LONDON: Former England captains Michael Vaughan and Mike Atherton say talismanic all-rounder Ben Stokes should fill the vacuum left after Joe Root resigned as Test skipper. Stokes — presently nursing a knee injury — can take the England job with an easy conscience as he had said he would turn it down if his good friend Root was sacked.
Root, though, walked of his own accord announcing his resignation on Friday. It followed a dire past year of results reaching its nadir with a 4-0 thrashing by Australia in the Ashes series and then a 1-0 loss to the West Indies.

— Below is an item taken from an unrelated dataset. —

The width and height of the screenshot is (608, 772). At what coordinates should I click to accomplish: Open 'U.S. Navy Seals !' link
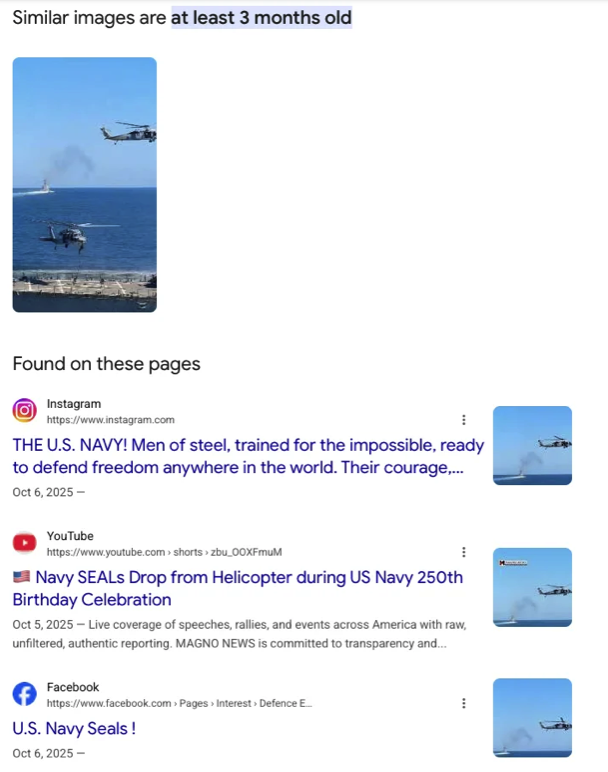tap(74, 728)
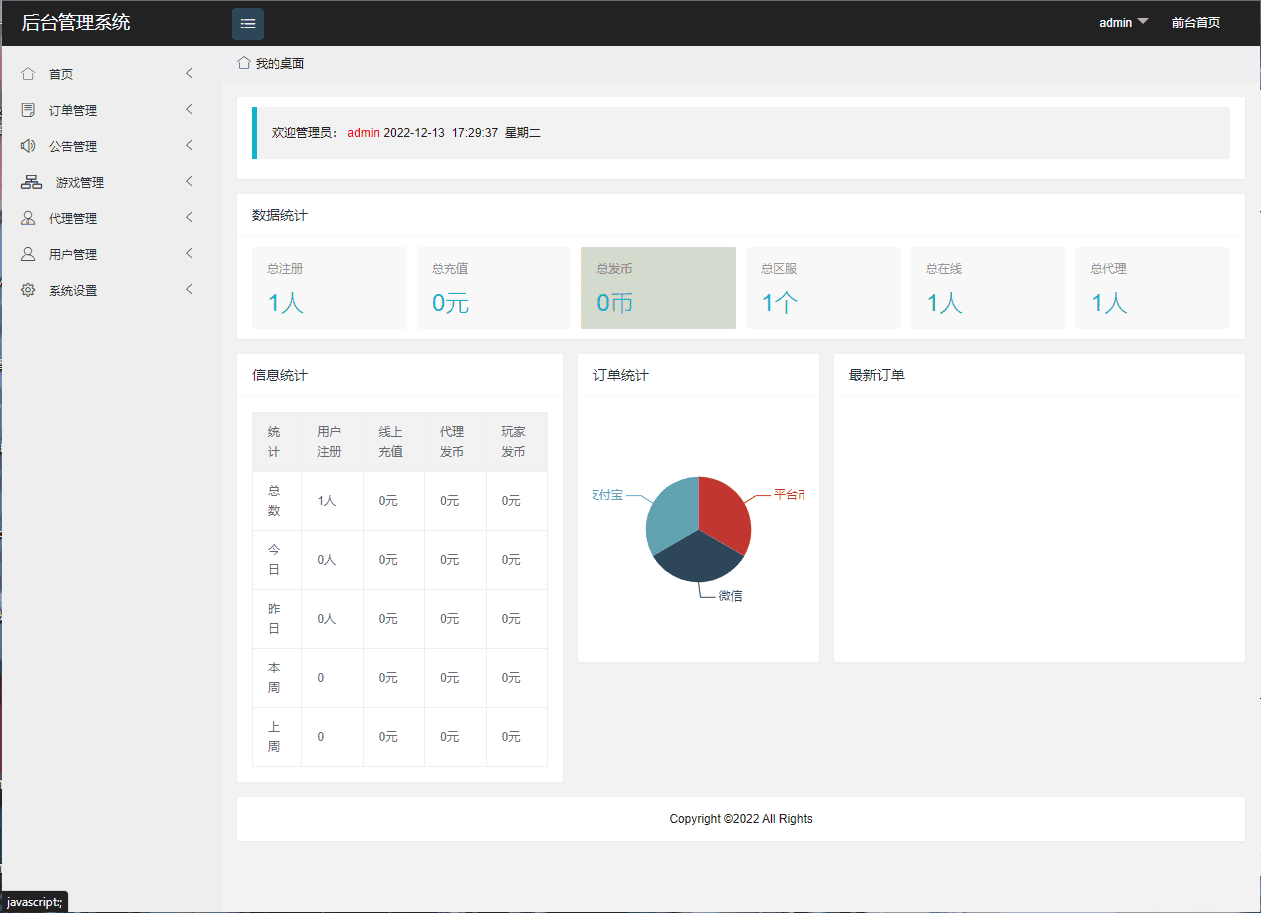The height and width of the screenshot is (913, 1261).
Task: Expand 游戏管理 chevron arrow
Action: 189,181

Root, appointed as Alastair Cook’s successor in 2017, holds the record for the most matches (64) and most wins (27) as England skipper, but he also has the unwanted record for most defeats (26). Vaughan — who skippered England in 51 Tests and unlike Root won an Ashes series — told the BBC Stokes is the natural choice.
Veteran fast bowler Stuart Broad has also been mentioned as a potential captain but his place in the side is seen as being less secure — he was controversially omitted from the West Indies tour. “I don’t see anyone else who could take the position and be guaranteed of their place in the side. In Ben Stokes you have clearly got someone who has got a smart cricket brain, he’s going to give it everything, he is certainly going to have the respect of the players around him,” said Vaughan referring to Stokes.
‘So few candidates’
Vaughan, though, added Stokes will require help from other experienced players in the team.
“Stokes is everything in a person and a player that you would want. But he will need a lot of support around him because when you have got that all-rounder tag and they’ve got that persona that they think they can do everything. You need to have someone say ‘listen Ben, just concentrate on what you’re really good at’ and that’s out on the field, making decisions and trying to just give us your best performance,” said 47-year-old Vaughan.
Atherton — who captained England 54 times — said 30-year-old Stokes could be a stop gap skipper. “That Root stepped down of his own accord makes it easier now for Ben Stokes, the only viable candidate, to take over. Loyalty is everything to Stokes and he would not have wanted to take over had he felt that Root had been pushed aside. Stokes should be given the job, but it does not have to be for the long term. A short, sharp shock is required,” wrote Atherton in The Times.
Former England Test bowler and now BBC cricket correspondent Jonathan Agnew agreed with Atherton regarding it not needing to be a long term appointment. However, he took issue with Stokes being a natural fit for the captaincy.
“There are so few candidates that it rules out any kind of long-term appointment. Someone like Ben Stokes could be one if he is fit enough, but I do not know if it is good for Stokes or for English cricket if he was saddled with the captaincy. You look back at the big characters that have captained England like Ian Botham, Kevin Pietersen and Andrew Flintoff — they have all failed as captains. We all want Stokes to go out there and express himself,” Agnew told the BBC.